PROBLEM DESCRIPTION: As soon as the line containing "Open File Explorer from the taskbar" appears, copy it and every following line word for word until the records end.

(Dataset records)
-----

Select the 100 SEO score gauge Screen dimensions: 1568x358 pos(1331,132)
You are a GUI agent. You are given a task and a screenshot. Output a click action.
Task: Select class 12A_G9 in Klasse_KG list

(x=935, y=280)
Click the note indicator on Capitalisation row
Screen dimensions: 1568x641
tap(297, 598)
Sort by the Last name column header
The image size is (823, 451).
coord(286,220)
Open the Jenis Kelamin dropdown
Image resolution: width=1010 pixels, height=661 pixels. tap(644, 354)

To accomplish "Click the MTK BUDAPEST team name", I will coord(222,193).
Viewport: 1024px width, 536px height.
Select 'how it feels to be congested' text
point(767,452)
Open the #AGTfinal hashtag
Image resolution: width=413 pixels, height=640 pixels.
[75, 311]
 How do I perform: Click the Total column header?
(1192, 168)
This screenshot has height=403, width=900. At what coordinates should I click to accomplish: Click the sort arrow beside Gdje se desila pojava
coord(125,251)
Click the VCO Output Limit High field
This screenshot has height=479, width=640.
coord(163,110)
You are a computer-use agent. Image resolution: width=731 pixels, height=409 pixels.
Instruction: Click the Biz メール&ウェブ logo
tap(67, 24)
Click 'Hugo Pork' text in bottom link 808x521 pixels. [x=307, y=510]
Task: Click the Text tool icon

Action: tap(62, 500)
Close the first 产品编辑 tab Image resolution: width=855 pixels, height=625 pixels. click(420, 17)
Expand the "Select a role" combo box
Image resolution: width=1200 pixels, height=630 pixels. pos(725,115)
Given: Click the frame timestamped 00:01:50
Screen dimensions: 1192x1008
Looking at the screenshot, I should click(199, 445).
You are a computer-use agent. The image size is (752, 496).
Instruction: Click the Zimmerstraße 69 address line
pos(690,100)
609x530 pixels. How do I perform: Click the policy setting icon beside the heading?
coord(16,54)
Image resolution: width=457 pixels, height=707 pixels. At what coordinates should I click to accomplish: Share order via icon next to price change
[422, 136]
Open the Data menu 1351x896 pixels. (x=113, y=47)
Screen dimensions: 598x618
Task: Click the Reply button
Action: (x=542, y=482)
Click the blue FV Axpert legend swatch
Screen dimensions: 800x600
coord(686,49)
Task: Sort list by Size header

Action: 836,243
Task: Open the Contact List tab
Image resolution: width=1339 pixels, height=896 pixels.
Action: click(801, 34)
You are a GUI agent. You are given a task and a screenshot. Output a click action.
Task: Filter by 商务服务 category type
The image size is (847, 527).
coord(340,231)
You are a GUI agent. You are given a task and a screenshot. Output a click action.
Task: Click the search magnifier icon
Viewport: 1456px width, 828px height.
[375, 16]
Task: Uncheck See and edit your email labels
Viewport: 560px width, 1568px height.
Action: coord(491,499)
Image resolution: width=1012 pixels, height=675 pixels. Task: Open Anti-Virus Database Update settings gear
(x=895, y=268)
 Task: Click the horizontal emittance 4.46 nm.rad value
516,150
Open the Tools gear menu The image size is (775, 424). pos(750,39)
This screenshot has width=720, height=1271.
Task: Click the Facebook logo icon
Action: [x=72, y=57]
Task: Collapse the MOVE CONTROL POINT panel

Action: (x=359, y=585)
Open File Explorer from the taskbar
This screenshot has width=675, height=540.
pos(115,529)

-----

WRITTEN ANSWER:
Open File Explorer from the taskbar
This screenshot has width=675, height=540.
pos(115,529)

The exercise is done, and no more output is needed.